To ensure the highest standards, the kitchen is helmed by Japanese executive chef Masayuki Watanabe. Chef Watanabe strictly conforms to authentic Japanese techniques and time-honoured recipes, while at the same time using ingredients that reflect the best seasonal produce, both local and imported.
Hishou's tempura delights can be enjoyed via the all-you-can-eat menu or the free-flow omakase (chef's selection). Prices are 1,100 baht and 1,900 baht per person, respectively, inclusive of unlimited side dishes from the osouzai buffet counter.
Of the 1,100-baht option, diners can partake in seafood tempura such as shrimp, squid, octopus, horse mackerel and white fish.
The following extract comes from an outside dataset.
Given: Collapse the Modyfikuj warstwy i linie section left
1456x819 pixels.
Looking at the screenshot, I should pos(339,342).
Among the non-meat options are quail egg and a selection of vegetable tempura, including asparagus, baby corn, eggplant, lotus root, mushroom, pumpkin and sweet potato. The 1,900 baht option, meanwhile, includes such gourmet options as tiger prawn, conger eel, snow crab, scallop, salmon, avocado and Camembert cheese.
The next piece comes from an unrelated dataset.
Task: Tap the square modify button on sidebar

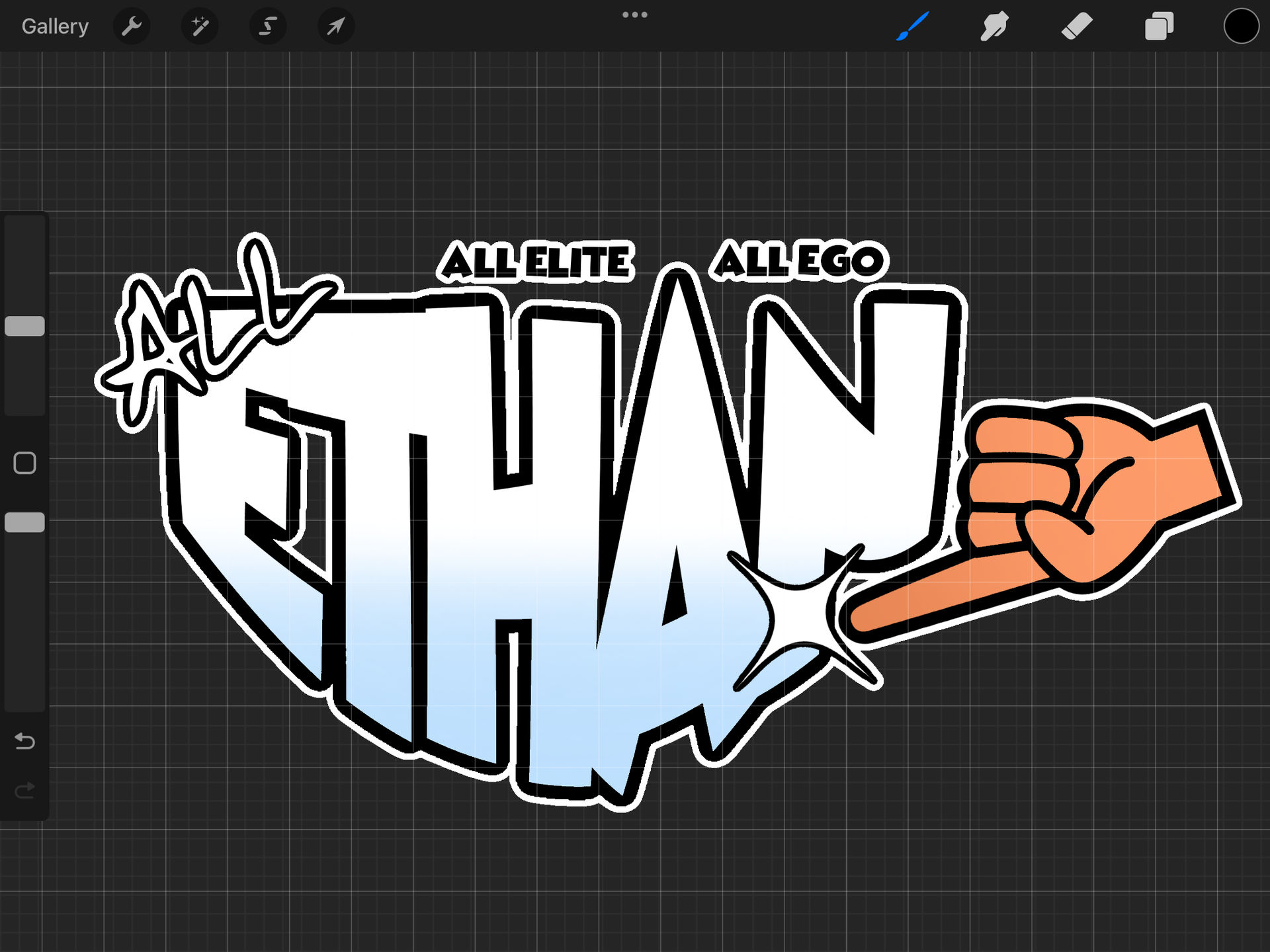Action: click(24, 463)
Each piece of tempura is delicately prepared, lightly battered and deep-fried upon order. Every piece of piping hot delicacy served to me -- I went for the omakase dinner -- exhibited a fluffy golden crust that encompassed a delicate and naturally flavoursome centre. The tempura was so good, and so light, that I ended up going for seconds on my favourites: the shrimp, crab, octopus, eel, lotus and Camembert.
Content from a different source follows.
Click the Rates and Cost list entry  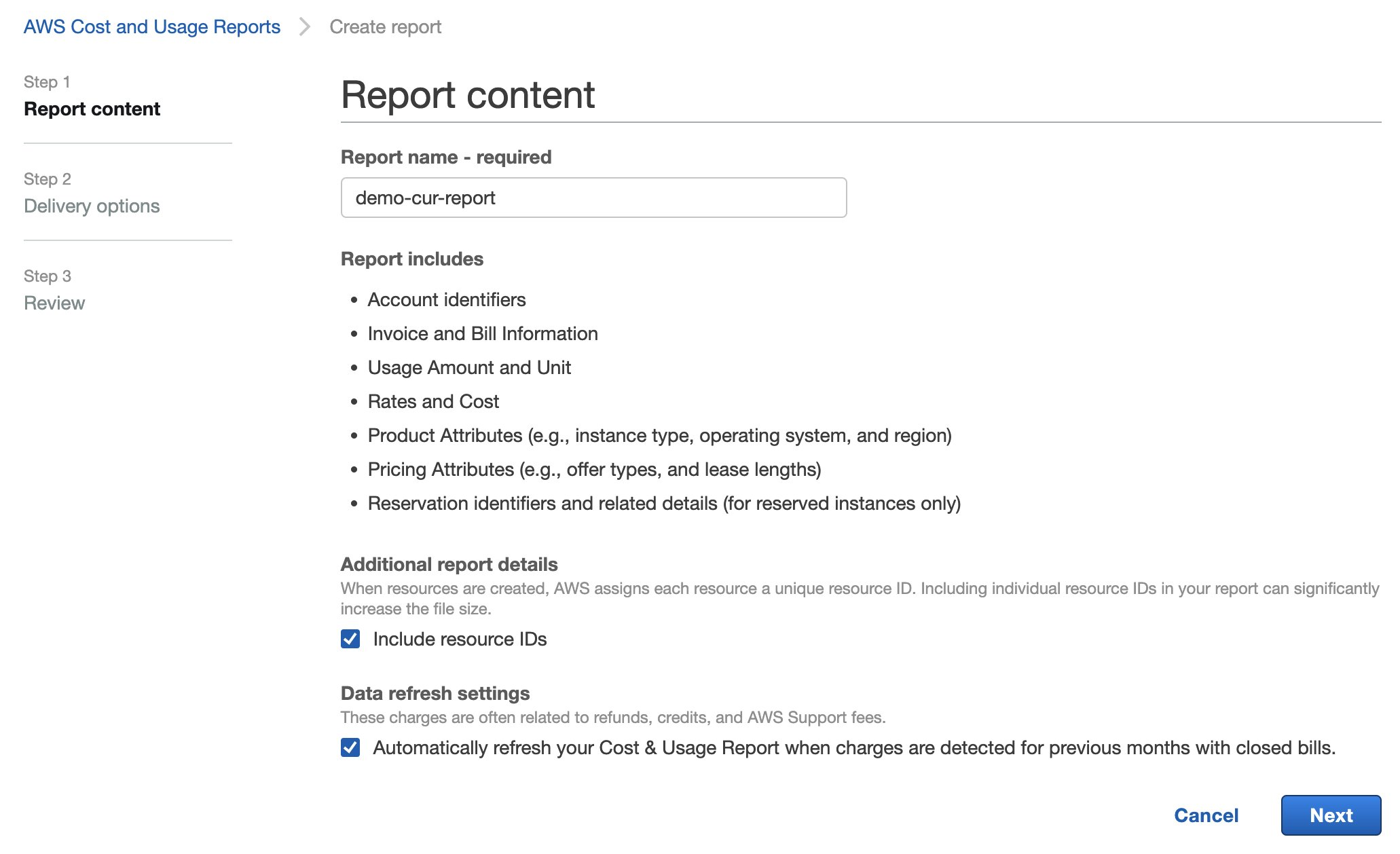pos(432,401)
Complementing the moreish tempura, along with the classic tentsuyu dipping sauce generously thickened with finely-grated daikon, was an assortment of Japanese seasoned salts. On the day I went there was wasabi salt, matcha salt, curry salt and ume (pickled plum) salt.
Though the tempura was obviously the main event, our party of three couldn't help but indulge ourselves in the mouthwatering side dishes on offer at the osouzai buffet counter. Among the typical dinnertime offerings are oden -- the best I've had in years -- sukiyaki, sushi, soba, okonomiyaki (savoury pancake), salads and yakitori (grilled meat on skewers).
The yakitori included glazed grilled eel liver. Other enticing options were eggplant with minced pork; edamame and nutsu; stir-fried gobo roots; braised crispy tofu; deep-fried battered mushroom in sweet and sour lemon sauce; and sweet potato fritters.
After all that, there was still room for dessert. Upon discovering that they were out of ice cream tempura, we instead wrapped up our meal with cold matcha soup. A very nice finish.
Diners can waive the tempura and stick to the all-you-can-eat osouzai for just 580 baht per person. If you're more of a drinker, and less interested in the deep-fried delicacies, the banshaku set menu, which allows you four side dishes and two glasses of sake, shochu or beer at 480 baht per person.
The restaurant also serves up a variety of a la cart dishes, from sushi, sashimi and steak to various deep-fried items. We sampled the melt-in-the-mouth Miyazaki wagyu beef steak (1,500 baht) and all agreed it was a dish to die for. A selection of lunch sets, each including a main course and unlimited side dishes, is also available, priced between 480 baht and 700 baht per set depending on your choice of main course.
Ever a good sign of authenticity, the majority of Hishou's clients are Japanese. The staff were knowledgeable and extremely cordial.